“Where is he?” he demanded. Then, sharper: “Where are you?”
The woman’s words came too fast, spilling into cries and fragmented pleas.
“I’ll be there soon,” he said finally, hanging up, expression wide and glassy with fear.
Panic struck me, chilling the blood in my veins.
“We need to go,” he announced, grabbing my waist and pulling me toward the door. His movements were sharp, frantic, a man running on instinct alone.
“What happened?” I pleaded, trying to match his pace, searching his face for an answer.
Our eyes met for a single heartbeat—but it was enough to tell a story. Sadness. Fear. Panic. All of it laid bare in the space between us.
“That was my mother,” he forced out, throat bobbing with effort. “My brother’s overdosed.”
The words hit like a physical blow, hollowing me out. For a second, the world tilted—music, candlelight, roses—all fading into nothing.
“Damien,” I breathed, my voice breaking on his name. Every piece of me ached for him—for the pain that had just carved itself across his features.
“They’re at Mount Sinai,” he said hoarsely, running a shaking hand through his hair as we waited for the elevator to crawl its way to our floor. “I can’t leave her alone, Emma. I can’t—” His voice cracked, panic threading through it like a wire pulled too tight.
The elevator chimed. The doors slid open.
And hand in hand, we stepped inside.
The city blurred past us in streaks of gold and gray. Horns, sirens, the endless pulse of New York—all of it distant, muffled beneath the weight of Damien’s silence.
His hands tightened on the steering wheel, knuckles pale. I wanted to reach for him, to do something, but his focus was a blade, honed and trembling. Every red light stretched for miles, every second on the clock a wound reopening.

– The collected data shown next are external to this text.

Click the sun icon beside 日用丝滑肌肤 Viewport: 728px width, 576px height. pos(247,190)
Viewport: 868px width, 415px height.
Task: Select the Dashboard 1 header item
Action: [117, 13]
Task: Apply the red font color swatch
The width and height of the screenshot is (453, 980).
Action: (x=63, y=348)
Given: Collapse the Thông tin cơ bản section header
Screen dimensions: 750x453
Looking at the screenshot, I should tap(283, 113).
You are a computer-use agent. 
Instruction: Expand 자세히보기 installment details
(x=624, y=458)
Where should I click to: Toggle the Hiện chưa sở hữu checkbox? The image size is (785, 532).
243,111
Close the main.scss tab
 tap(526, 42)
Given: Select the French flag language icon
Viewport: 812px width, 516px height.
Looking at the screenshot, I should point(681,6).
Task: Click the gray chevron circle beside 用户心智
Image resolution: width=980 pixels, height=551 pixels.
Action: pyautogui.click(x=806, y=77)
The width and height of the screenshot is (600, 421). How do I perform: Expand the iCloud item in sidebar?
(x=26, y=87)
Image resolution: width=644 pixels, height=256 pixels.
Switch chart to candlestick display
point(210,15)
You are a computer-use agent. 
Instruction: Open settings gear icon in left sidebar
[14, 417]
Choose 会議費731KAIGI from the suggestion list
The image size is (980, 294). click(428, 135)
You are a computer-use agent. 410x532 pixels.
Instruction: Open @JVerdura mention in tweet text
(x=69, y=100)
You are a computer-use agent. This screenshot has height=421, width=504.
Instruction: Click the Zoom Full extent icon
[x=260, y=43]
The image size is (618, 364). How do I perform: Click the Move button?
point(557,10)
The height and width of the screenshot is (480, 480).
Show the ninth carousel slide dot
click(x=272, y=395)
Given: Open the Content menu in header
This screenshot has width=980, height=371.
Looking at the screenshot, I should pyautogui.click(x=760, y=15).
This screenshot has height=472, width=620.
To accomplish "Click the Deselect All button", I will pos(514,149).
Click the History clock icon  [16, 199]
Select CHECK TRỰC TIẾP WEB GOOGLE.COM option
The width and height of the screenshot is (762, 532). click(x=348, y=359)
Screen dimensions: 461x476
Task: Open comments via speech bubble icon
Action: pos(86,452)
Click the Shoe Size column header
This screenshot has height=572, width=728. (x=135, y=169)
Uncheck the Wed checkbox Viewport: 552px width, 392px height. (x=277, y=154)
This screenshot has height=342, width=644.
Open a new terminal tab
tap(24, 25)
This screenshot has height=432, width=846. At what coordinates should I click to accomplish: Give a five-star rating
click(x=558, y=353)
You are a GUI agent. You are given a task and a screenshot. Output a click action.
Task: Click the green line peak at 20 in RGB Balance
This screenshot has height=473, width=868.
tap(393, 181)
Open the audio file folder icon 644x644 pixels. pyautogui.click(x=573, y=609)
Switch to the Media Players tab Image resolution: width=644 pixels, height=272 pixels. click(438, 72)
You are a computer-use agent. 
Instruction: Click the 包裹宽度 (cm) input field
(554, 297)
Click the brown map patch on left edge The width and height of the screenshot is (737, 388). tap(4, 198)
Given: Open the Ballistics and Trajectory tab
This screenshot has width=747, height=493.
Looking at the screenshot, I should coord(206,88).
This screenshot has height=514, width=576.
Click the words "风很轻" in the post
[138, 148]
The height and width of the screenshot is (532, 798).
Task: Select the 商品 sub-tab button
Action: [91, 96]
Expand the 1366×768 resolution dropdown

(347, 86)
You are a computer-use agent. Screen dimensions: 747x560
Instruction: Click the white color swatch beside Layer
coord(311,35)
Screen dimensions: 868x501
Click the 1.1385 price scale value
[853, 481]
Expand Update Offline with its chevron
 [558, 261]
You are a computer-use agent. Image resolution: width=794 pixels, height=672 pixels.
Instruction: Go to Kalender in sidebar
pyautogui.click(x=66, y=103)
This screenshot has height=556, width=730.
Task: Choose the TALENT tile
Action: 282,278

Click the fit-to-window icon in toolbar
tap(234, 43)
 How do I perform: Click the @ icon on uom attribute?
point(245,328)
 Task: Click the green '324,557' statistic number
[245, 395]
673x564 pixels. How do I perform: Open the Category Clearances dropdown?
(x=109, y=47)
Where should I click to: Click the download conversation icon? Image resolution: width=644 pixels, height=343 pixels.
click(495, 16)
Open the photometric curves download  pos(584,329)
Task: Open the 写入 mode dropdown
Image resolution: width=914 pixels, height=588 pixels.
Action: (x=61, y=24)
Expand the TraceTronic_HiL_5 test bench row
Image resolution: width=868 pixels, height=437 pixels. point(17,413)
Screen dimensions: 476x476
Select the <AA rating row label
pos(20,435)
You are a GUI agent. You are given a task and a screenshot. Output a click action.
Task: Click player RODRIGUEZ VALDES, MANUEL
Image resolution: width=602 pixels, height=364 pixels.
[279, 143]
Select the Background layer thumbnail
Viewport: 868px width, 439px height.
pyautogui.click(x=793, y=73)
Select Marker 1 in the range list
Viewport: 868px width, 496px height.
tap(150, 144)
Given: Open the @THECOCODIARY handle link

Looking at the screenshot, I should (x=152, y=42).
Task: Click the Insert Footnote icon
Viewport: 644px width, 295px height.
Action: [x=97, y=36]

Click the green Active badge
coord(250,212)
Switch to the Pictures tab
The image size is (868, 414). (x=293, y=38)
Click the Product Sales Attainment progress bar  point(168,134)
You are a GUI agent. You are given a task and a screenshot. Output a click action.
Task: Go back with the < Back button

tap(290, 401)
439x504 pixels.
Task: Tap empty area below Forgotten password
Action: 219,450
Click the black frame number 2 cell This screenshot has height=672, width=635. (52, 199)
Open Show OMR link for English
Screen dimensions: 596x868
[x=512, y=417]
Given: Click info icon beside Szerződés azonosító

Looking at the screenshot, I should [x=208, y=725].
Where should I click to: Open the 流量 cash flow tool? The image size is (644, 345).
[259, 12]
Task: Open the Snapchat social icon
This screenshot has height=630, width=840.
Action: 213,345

The city blurred past the windows, streetlights smearing into ribbons of gold against the dark. Damien pulled into the hospital lot too fast, tires screeching as he swung into the first open space. He killed the engine and was out of the car before I’d even unbuckled.
I scrambled after him, heels catching on the pavement. The night air hit my bare arms—cold, sharp, sobering. Our footsteps echoed across the concrete, frantic and uneven, until we reached the sliding glass doors.
The hospital doors hissed open, spilling us into a wash of fluorescent light and antiseptic air. The world inside was colder—too bright, too white, too loud. A television blared from the corner, a child cried somewhere down the hall, and the steady beep of machines cut through it all like a metronome for disaster.
Damien didn’t hesitate. He strode straight to the front desk, voice raw but controlled. “Sebastian Holt,” he said, the name cracking slightly on the second word. “Where is he?”
The nurse—a woman in her fifties with tired eyes and a badge that readTina—looked up. Her smile faltered for half a heartbeat before she caught it, professionalism sliding back into place.
“He’s in the ICU,” she said gently, fingers already moving over the keyboard. “End of the hall, third door on the left.”
Damien nodded once, turning on his heels.
“Thank you,” I managed to say as we passed, though I wasn’t sure she heard me.
We moved fast—his hand gripping mine, knuckles white, pace relentless. Each step echoed against the sterile tile, the sound of panic made physical. The hallway stretched forever, lined with closed doors and flickering lights.
Damien reached the ICU doors and yanked hard, but they didn’t budge. A low buzz shuddered through the metal, followed by the crackle of a speaker overhead.
“Can I help you?” a voice asked—female, clipped, and weary.
He leaned into the intercom, his breath fogging the glass. “Sebastian Holt,” he said quickly. “I’m his brother.”
There was a pause—too long, too heavy. Then the line crackled again. “One moment, please.”
I could see the muscle ticking in Damien’s jaw as he waited. The silence stretched like wire.
Then the buzzer sounded, sharp and final, and the door unlocked with a mechanicalclick.